> **Input material**

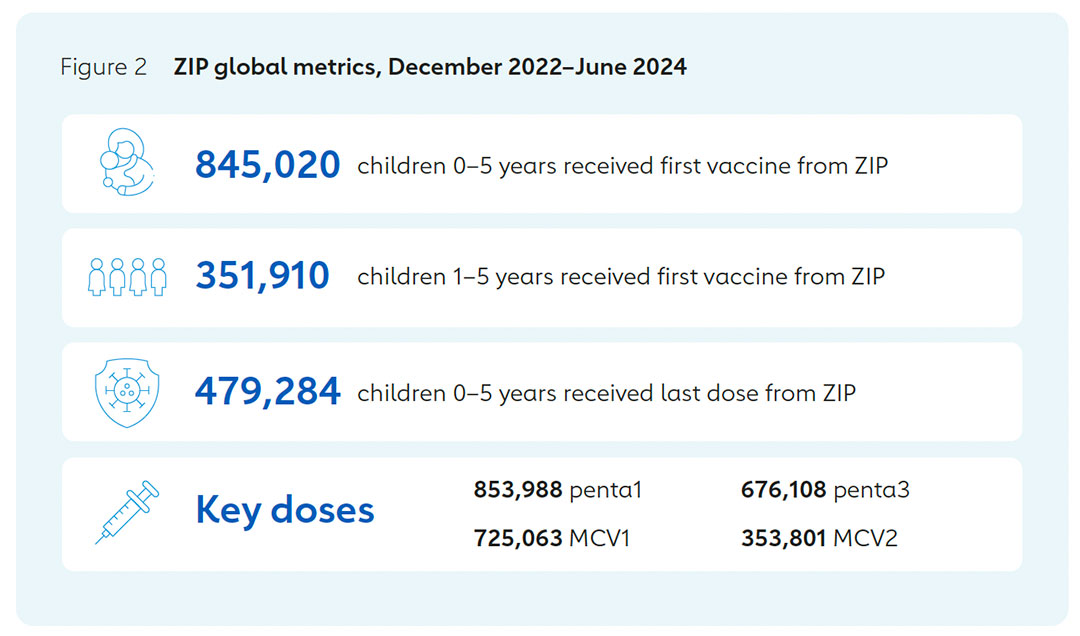Click the Figure 2 label
This screenshot has height=636, width=1080.
click(104, 68)
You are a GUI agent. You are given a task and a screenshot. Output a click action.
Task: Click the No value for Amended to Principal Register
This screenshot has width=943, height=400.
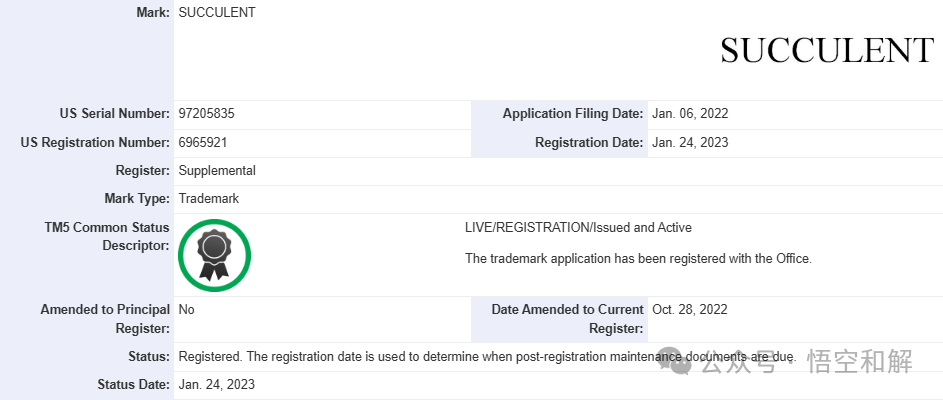click(186, 310)
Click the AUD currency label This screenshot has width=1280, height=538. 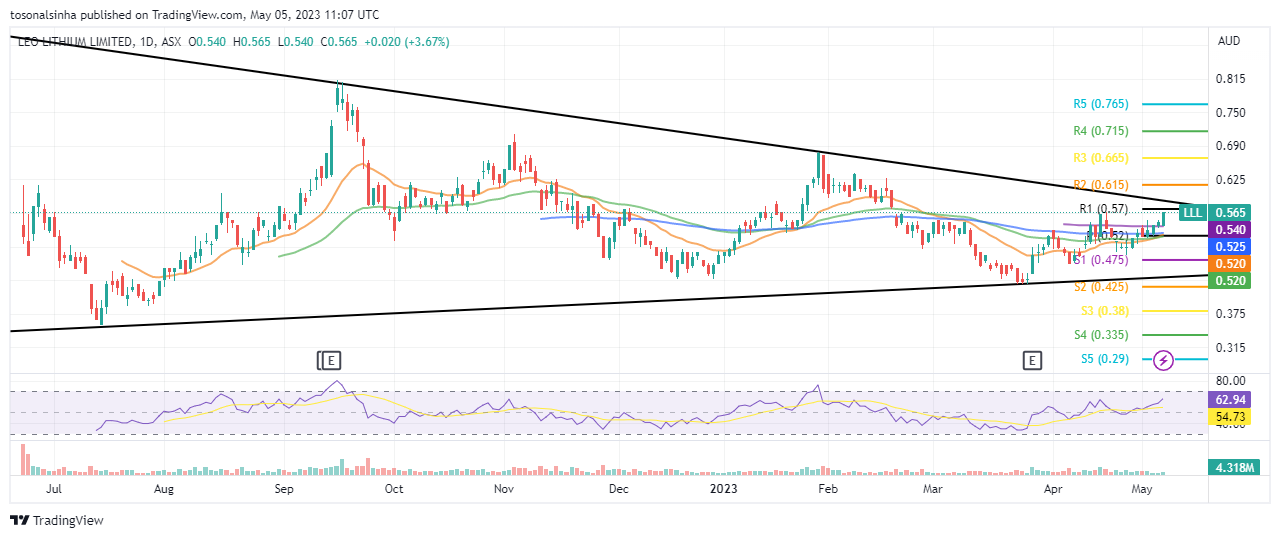tap(1229, 41)
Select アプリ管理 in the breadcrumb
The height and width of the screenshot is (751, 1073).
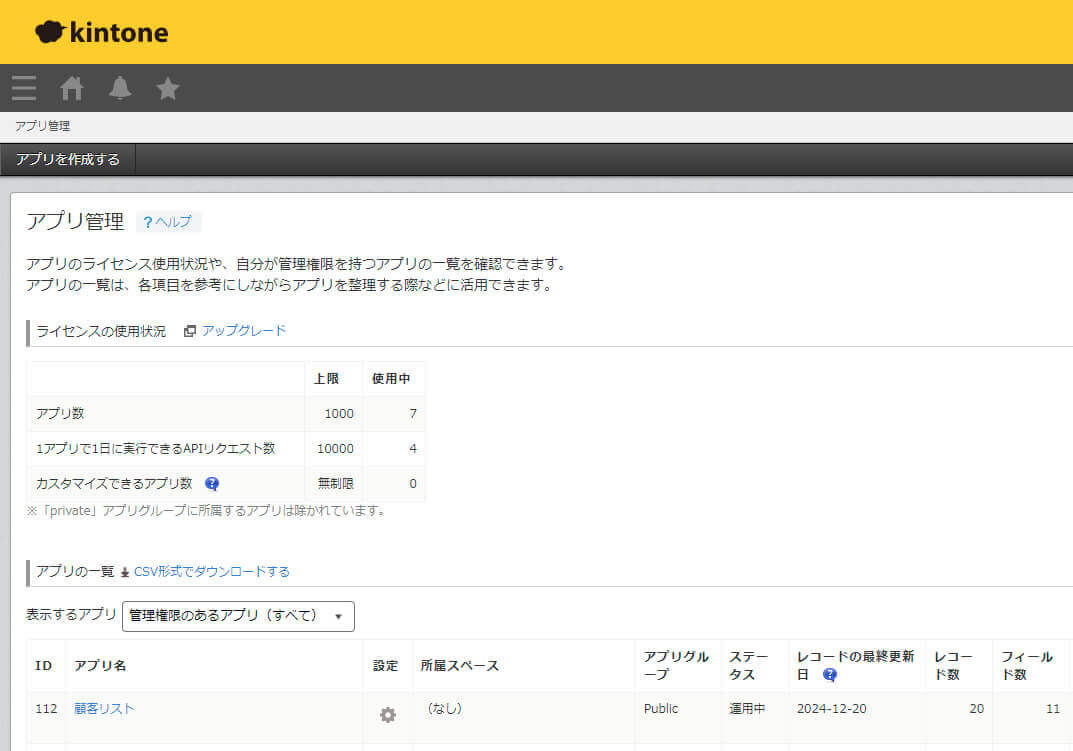tap(40, 125)
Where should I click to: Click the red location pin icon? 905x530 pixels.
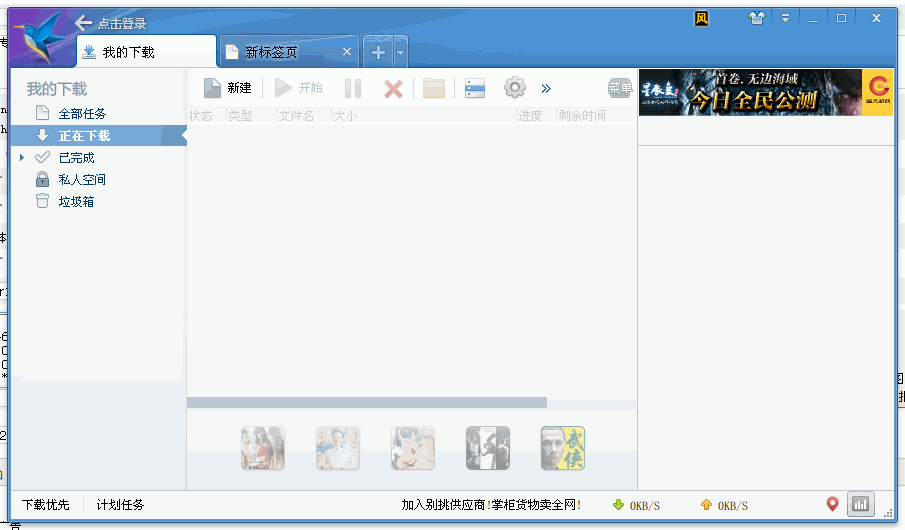[832, 504]
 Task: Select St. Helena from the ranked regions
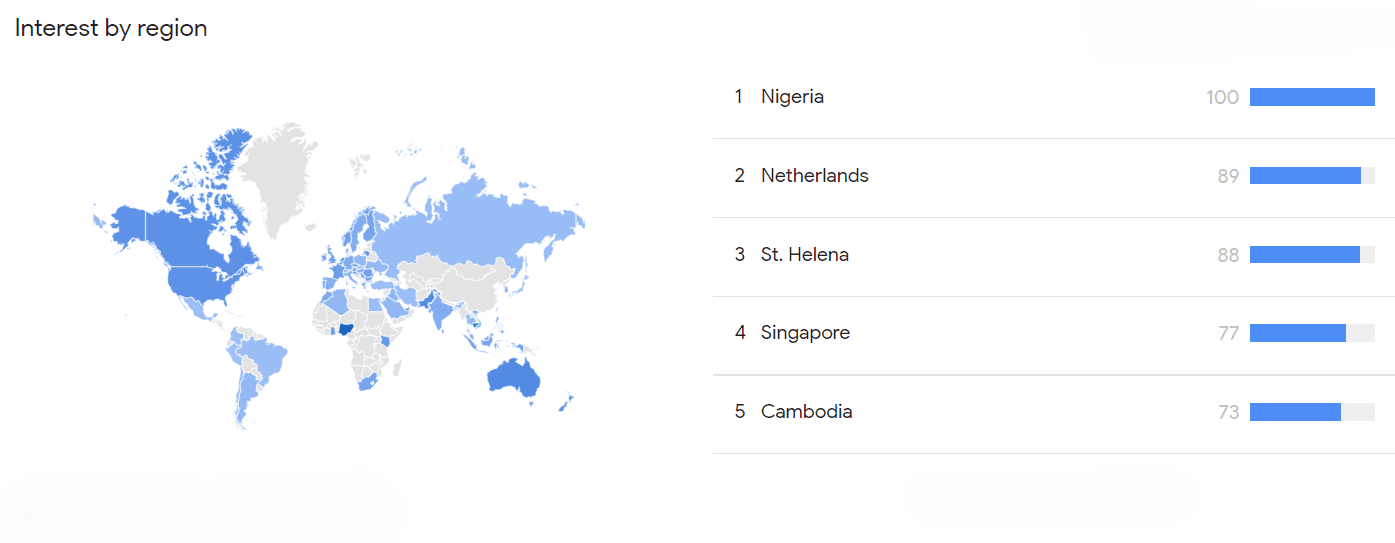pyautogui.click(x=804, y=255)
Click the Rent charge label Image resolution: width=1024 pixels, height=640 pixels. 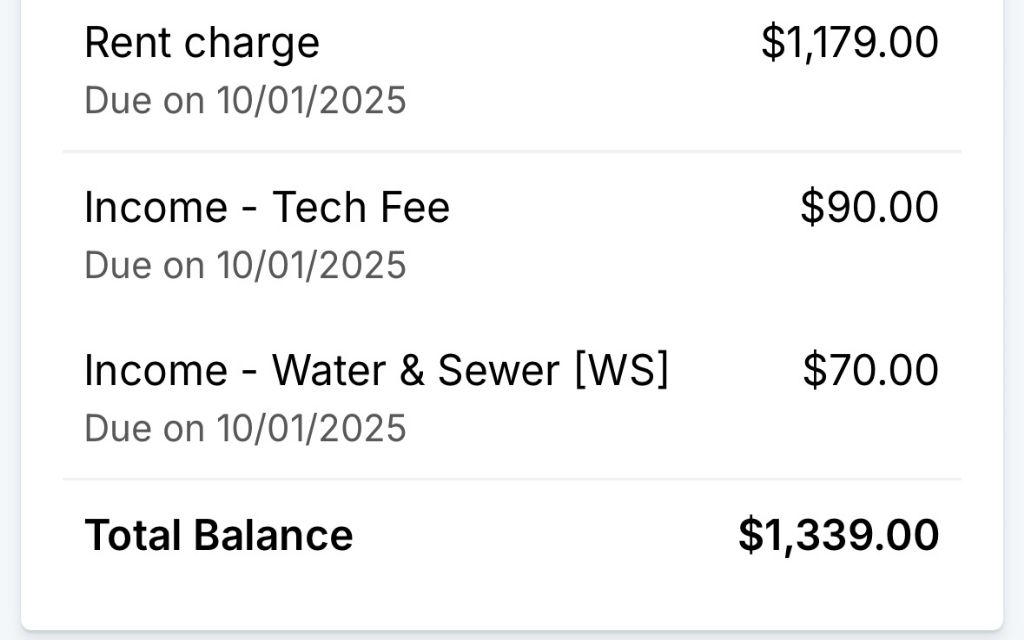[x=201, y=43]
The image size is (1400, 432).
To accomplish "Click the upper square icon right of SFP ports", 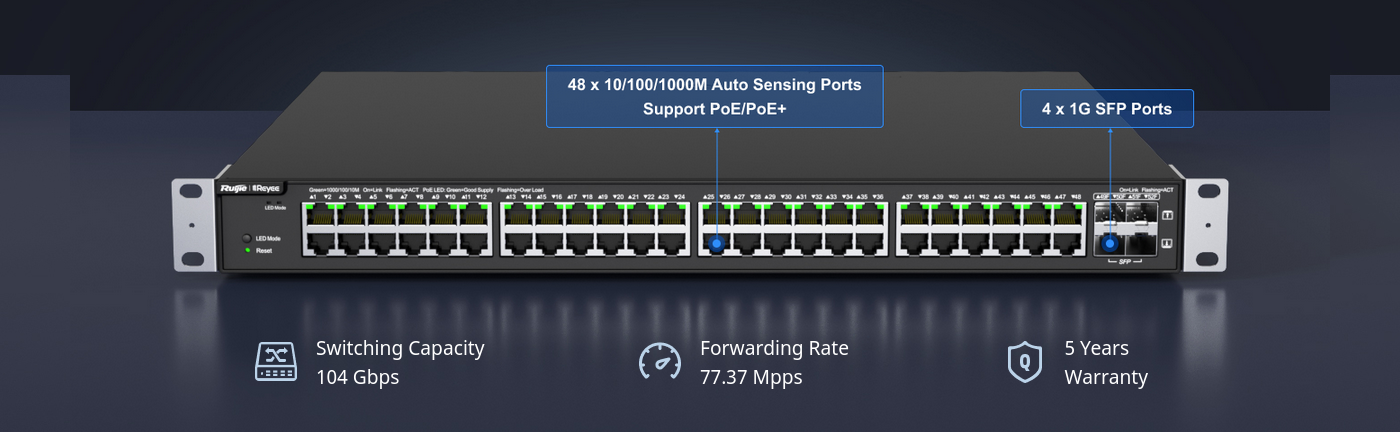I will coord(1166,215).
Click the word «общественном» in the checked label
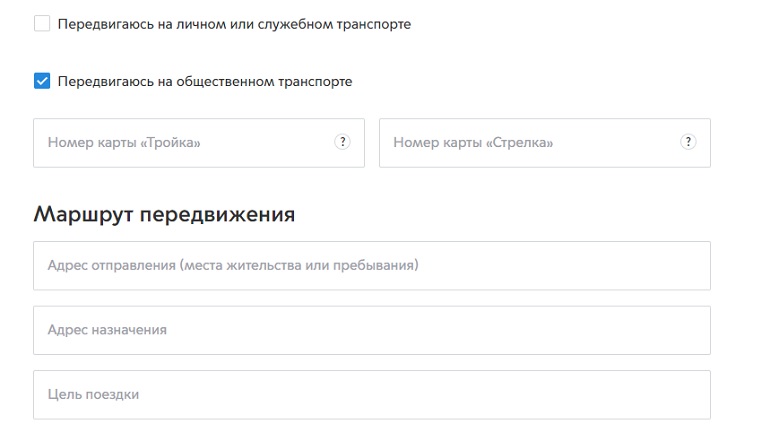This screenshot has width=770, height=441. pyautogui.click(x=225, y=82)
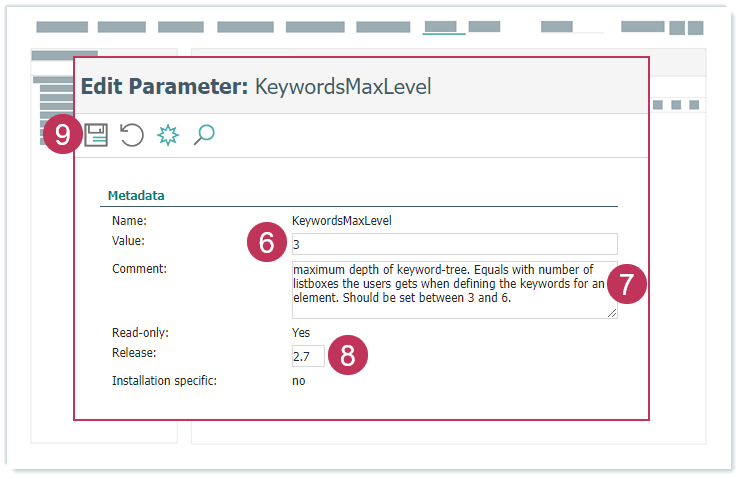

> **Required action**
Restate word for word only the lines that run from the line holding "Click the word" to the end of the data, both ends kept, leaving every picture out.

> **Result for this exercise**
Click the word «общественном» in the checked label
This screenshot has width=770, height=441. pyautogui.click(x=225, y=82)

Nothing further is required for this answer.